The English actor, who starred within the Fox medical drama from 2004 to 2012, didn’t mince his words in response to a critic who went viral on X over the weekend for saying that “House” has the “same narrative every episode.”
Freelance journalist Janet Murray wrote on X that in each storyline, “Patient has mysterious illness.
Hugh Laurie (House) gets diagnosis incorrect. Patient nearly dies. Hugh Laurie gets diagnosis incorrect again. Gets threatened with being fired. Patient nearly dies again. Hugh Laurie has last minute leftfield idea. Gets diagnosis right. Doesn’t get fired.” She concluded, “Eight seasons of this?”
In response, Laurie fired back: “Thanks on your critique, Janet. We actually tried a few episodes where House (Hugh Laurie) (please put the brackets in the fitting place) gets it right first time, but they were only 6 minutes long. NBC weren’t pleased. Then we tried some where House never gets it right and the patient dies. The audience wasn’t pleased.”

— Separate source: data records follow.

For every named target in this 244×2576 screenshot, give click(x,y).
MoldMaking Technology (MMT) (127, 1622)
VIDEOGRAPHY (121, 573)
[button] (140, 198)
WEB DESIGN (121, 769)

He added, “One could apply your trenchant evaluation to other art forms: JS Bach wrote 30 Goldberg variations on the identical chord structure; Frida Kahlo painted 50 portraits of herself; Henry Moore, what?? The purpose is, or was, variations on a theme; if all you see is hospital, medical blah blah, then it wasn’t meant for you.”
Laurie finished off his post by quipping, “Nonetheless, I look ahead to your first novel!”
Though many fans within the comments responded with support for Laurie, Murray appeared to take the roast in stride. “Woken as much as just a few latest followers this morning. Who could also be disenchanted to learn that TV reviews usually are not normally my forte,” she wrote on X Monday. “Plus I’ll now be too busy working on my first novel.”
For his work on “House,” Laurie received two Golden Globe Awards and develop into certainly one of the highest-paid actors in TV drama on the time. He went on to star in “Veep” and “The Night Manager” and can soon feature in BBC and MGM+’s series adaptation of John le Carré’s “Legacy of Spies.”